What to produce =>
Exactly how many lines below mention "field"? Answer with that number alone.

** Opening Excerpted records block **

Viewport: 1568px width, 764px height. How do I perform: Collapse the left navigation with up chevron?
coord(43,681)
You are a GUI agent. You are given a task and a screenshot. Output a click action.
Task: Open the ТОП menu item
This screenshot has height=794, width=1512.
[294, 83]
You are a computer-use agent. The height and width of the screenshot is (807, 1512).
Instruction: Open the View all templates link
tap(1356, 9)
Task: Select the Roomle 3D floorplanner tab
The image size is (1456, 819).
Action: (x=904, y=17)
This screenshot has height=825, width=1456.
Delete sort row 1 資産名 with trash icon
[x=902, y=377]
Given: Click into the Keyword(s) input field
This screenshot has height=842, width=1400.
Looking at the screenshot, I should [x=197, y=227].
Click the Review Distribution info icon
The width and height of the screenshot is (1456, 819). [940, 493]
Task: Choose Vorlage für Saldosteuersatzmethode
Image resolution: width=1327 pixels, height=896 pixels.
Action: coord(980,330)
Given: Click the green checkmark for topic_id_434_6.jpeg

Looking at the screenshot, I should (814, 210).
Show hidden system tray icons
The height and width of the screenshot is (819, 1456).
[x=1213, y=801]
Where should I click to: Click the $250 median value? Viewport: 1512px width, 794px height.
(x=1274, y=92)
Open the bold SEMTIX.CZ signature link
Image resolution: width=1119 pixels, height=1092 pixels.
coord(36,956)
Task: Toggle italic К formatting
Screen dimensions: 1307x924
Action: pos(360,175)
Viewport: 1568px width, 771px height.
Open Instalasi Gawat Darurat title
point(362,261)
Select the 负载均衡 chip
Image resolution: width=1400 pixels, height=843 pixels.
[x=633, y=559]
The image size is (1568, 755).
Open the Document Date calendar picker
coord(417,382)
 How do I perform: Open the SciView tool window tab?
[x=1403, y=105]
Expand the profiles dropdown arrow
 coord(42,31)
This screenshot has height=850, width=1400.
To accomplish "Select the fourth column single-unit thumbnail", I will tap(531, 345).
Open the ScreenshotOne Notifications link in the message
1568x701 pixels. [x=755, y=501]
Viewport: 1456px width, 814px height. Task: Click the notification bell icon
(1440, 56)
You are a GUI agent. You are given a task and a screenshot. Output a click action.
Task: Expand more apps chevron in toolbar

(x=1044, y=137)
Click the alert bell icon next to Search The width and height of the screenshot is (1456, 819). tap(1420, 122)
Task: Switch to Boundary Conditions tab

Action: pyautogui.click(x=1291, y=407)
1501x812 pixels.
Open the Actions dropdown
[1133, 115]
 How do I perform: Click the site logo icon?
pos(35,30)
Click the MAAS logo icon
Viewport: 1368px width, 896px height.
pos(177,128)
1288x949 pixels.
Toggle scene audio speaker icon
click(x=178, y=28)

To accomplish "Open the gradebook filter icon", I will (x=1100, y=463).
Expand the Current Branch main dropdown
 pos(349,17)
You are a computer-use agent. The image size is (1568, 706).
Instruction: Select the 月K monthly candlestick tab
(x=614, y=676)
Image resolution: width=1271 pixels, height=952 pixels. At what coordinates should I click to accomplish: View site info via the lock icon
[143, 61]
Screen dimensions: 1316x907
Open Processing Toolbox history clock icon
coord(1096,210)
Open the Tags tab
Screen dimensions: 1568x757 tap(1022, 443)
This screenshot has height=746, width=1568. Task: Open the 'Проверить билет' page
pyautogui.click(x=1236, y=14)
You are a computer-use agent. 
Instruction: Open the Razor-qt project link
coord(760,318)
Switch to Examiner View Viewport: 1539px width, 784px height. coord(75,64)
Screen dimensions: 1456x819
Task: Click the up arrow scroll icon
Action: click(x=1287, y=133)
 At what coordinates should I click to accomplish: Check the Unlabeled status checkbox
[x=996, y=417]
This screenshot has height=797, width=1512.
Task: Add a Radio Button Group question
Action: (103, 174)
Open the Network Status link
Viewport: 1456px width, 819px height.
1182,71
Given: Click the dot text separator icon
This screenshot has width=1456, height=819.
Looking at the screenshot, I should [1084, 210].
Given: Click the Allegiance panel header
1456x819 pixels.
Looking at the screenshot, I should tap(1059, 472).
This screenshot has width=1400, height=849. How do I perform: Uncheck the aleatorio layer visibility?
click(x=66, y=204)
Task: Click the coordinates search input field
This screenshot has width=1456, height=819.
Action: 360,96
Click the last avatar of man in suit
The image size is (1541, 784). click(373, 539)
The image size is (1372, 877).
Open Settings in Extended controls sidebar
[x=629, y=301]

** Closing Excerpted records block **

Your response =>
2